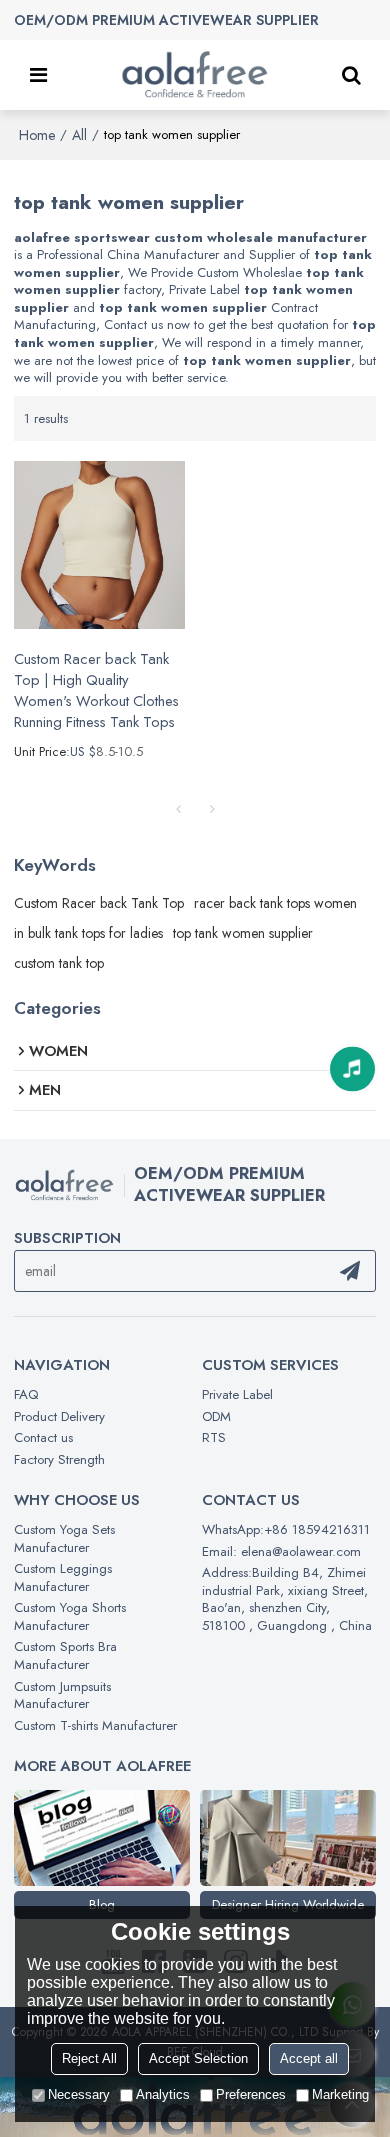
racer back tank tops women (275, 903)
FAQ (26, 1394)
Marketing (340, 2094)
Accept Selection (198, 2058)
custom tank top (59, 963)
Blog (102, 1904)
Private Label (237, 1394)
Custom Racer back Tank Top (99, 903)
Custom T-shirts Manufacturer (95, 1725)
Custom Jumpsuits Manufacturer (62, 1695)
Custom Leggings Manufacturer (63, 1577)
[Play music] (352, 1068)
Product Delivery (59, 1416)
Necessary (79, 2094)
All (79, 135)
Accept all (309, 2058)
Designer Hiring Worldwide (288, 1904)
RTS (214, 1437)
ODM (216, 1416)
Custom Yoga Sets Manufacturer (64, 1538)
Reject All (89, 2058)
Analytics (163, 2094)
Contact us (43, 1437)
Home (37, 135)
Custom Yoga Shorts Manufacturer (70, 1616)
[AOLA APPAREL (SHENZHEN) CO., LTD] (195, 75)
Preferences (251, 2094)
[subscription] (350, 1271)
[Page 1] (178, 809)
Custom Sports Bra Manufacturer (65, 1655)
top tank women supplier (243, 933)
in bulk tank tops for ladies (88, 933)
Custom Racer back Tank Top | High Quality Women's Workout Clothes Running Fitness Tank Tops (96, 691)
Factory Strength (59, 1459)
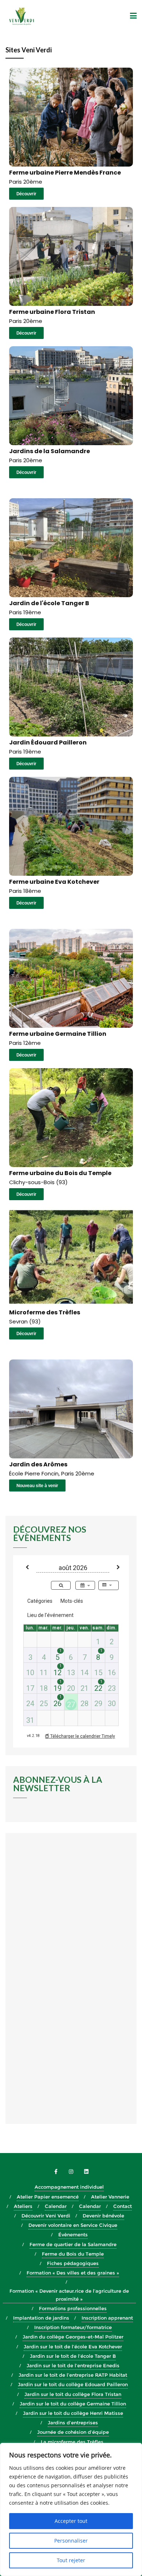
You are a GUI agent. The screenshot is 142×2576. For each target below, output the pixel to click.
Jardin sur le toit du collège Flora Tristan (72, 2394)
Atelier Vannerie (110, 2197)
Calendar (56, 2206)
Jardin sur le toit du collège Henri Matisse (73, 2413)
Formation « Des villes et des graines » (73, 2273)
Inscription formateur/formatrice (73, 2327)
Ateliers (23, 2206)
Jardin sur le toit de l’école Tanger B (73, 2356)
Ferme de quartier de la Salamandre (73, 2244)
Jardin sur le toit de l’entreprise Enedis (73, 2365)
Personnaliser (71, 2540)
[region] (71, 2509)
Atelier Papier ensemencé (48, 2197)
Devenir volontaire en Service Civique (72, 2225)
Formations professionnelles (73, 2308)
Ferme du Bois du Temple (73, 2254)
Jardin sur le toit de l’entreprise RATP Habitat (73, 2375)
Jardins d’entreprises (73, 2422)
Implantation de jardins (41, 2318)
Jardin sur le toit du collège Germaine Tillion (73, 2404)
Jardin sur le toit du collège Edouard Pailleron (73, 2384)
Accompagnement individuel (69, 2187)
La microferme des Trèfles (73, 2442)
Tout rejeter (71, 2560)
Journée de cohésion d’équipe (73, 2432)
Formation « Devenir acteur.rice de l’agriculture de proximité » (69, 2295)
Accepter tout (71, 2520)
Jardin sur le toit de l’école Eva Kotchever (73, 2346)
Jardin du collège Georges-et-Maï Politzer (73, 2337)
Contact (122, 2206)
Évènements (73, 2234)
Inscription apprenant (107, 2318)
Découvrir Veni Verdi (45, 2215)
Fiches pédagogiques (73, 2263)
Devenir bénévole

::::::

*Exercise objective*
Give back exactly the lines from the one containing "Jardin du collège" through the last line of the records.

*Task answer*
Jardin du collège Georges-et-Maï Politzer (73, 2337)
Contact (122, 2206)
Évènements (73, 2234)
Inscription apprenant (107, 2318)
Découvrir Veni Verdi (45, 2215)
Fiches pédagogiques (73, 2263)
Devenir bénévole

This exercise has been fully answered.